- PROBLEM:
Having found the line that contains "For every named", please retype only it and every line after it up to the end of the entries, exactly as written.

- EXERCISE DATA:
● ● ● ● ●

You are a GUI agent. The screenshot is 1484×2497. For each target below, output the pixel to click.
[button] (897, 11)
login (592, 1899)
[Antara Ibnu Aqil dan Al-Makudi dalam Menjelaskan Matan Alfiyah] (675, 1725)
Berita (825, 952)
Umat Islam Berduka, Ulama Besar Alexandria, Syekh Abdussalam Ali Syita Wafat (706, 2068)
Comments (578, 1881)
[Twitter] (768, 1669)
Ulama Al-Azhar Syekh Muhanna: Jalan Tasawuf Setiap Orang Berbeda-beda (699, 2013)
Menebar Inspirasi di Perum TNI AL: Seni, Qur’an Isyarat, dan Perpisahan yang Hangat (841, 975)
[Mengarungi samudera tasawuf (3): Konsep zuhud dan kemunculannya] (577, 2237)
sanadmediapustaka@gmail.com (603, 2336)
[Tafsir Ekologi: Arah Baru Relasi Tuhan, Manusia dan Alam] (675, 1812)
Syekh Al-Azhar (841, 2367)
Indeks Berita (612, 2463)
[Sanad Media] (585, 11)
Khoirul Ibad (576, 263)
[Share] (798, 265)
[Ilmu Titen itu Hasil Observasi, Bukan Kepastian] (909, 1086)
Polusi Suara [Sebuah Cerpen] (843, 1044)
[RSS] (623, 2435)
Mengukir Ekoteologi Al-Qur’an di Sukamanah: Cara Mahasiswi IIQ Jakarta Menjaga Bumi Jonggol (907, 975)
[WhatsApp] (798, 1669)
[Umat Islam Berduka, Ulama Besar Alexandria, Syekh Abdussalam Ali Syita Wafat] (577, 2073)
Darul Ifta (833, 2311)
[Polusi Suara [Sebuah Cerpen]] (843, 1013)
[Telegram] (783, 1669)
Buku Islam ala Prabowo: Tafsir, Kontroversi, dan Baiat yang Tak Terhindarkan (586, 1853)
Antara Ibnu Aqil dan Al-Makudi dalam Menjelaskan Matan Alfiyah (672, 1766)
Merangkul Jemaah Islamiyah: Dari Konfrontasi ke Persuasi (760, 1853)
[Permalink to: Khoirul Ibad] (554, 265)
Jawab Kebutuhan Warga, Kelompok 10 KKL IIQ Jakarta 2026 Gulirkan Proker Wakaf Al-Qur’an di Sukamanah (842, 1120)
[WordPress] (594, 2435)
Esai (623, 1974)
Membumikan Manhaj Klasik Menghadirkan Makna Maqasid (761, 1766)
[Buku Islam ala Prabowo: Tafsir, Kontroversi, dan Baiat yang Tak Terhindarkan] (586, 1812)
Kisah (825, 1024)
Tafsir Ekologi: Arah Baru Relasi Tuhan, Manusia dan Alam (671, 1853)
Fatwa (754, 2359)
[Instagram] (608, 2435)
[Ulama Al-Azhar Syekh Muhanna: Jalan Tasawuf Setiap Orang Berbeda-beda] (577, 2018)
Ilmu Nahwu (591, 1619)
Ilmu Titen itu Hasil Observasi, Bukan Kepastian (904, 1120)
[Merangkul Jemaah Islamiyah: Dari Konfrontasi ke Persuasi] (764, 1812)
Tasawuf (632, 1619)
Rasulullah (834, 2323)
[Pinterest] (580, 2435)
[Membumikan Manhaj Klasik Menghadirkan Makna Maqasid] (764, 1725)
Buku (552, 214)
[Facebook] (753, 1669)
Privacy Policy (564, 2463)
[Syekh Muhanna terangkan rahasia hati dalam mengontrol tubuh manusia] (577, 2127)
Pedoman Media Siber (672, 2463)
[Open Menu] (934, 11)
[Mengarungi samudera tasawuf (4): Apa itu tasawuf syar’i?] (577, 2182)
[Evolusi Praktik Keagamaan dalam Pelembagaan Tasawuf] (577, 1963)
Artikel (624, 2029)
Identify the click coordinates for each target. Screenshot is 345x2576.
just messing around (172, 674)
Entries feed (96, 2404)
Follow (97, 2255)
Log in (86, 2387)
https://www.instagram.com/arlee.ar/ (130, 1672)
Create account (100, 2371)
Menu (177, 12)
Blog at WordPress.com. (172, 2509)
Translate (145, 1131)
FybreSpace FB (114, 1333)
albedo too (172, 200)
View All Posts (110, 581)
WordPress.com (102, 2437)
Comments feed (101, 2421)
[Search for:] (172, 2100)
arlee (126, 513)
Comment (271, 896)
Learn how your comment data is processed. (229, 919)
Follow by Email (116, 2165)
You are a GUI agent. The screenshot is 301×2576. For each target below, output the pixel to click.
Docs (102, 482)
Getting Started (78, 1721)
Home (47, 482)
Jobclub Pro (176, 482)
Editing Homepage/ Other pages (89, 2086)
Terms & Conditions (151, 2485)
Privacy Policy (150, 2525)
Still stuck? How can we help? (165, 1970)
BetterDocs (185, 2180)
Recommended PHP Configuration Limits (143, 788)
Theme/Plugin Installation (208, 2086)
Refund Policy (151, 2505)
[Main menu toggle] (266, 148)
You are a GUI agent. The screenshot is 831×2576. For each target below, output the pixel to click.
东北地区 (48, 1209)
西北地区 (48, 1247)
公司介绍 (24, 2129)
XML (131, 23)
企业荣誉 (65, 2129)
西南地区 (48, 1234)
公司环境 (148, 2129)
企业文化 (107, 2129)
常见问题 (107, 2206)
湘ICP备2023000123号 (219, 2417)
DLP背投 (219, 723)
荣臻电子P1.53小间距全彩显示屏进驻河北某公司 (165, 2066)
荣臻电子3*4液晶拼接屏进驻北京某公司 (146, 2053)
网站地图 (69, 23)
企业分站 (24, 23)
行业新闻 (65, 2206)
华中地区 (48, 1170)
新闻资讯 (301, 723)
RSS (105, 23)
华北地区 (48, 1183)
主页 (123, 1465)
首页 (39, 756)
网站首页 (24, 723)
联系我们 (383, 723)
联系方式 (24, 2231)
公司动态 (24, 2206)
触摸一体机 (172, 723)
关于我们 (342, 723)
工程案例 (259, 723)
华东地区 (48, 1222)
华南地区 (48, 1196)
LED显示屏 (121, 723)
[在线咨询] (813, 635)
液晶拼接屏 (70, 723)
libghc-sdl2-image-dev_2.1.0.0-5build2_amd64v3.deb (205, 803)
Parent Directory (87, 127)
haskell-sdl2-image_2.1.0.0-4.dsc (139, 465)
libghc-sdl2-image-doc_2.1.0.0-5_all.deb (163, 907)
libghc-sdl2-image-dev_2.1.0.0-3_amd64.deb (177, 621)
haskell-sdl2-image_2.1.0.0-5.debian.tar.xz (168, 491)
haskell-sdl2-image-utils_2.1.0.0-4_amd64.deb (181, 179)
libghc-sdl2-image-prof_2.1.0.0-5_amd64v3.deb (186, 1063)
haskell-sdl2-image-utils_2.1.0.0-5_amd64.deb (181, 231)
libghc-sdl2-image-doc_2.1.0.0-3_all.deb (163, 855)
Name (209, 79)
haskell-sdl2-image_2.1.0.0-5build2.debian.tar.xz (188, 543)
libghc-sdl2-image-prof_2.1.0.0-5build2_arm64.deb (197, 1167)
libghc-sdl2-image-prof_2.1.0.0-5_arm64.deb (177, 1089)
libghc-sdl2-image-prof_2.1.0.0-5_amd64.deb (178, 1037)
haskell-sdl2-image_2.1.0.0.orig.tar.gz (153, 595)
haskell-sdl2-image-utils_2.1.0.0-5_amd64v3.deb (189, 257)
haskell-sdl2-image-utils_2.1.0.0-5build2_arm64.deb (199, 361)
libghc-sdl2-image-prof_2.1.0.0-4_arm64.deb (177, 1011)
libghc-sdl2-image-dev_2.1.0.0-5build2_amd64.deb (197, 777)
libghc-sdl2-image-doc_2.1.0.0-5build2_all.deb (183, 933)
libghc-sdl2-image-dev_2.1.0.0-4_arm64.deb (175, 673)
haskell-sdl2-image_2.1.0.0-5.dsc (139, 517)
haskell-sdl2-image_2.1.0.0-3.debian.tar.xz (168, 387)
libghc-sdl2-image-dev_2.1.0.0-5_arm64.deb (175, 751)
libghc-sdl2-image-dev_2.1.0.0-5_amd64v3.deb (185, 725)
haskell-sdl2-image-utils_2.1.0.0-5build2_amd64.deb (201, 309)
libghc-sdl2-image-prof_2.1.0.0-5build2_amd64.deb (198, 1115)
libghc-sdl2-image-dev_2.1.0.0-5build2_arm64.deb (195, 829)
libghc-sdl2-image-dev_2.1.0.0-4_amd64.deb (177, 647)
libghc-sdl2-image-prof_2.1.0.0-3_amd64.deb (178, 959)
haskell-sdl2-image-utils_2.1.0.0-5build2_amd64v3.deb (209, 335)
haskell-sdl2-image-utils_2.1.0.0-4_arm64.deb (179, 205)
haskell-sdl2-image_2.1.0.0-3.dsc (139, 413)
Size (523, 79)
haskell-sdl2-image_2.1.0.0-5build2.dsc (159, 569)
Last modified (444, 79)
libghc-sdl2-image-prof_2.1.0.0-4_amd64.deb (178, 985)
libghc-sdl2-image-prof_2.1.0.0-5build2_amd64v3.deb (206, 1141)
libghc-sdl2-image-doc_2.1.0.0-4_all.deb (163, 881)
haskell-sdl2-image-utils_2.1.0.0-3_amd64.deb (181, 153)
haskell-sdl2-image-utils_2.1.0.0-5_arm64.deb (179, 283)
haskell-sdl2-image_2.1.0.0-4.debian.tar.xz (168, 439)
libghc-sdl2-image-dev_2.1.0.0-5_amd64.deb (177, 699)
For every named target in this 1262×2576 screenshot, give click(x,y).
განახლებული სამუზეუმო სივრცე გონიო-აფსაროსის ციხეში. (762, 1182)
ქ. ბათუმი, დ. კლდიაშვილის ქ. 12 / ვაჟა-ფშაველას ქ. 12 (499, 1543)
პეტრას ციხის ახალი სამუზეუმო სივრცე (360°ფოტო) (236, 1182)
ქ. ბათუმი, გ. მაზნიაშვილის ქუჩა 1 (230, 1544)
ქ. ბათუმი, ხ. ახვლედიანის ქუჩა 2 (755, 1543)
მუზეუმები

● ● ● ● ●

- OUTPUT FOR THIS TASK:
For every named target in this 1262×2576 screenshot, give click(x,y).
განახლებული სამუზეუმო სივრცე გონიო-აფსაროსის ციხეში. (762, 1182)
ქ. ბათუმი, დ. კლდიაშვილის ქ. 12 / ვაჟა-ფშაველას ქ. 12 (499, 1543)
პეტრას ციხის ახალი სამუზეუმო სივრცე (360°ფოტო) (236, 1182)
ქ. ბათუმი, გ. მაზნიაშვილის ქუჩა 1 (230, 1544)
ქ. ბათუმი, ხ. ახვლედიანის ქუჩა 2 (755, 1543)
მუზეუმები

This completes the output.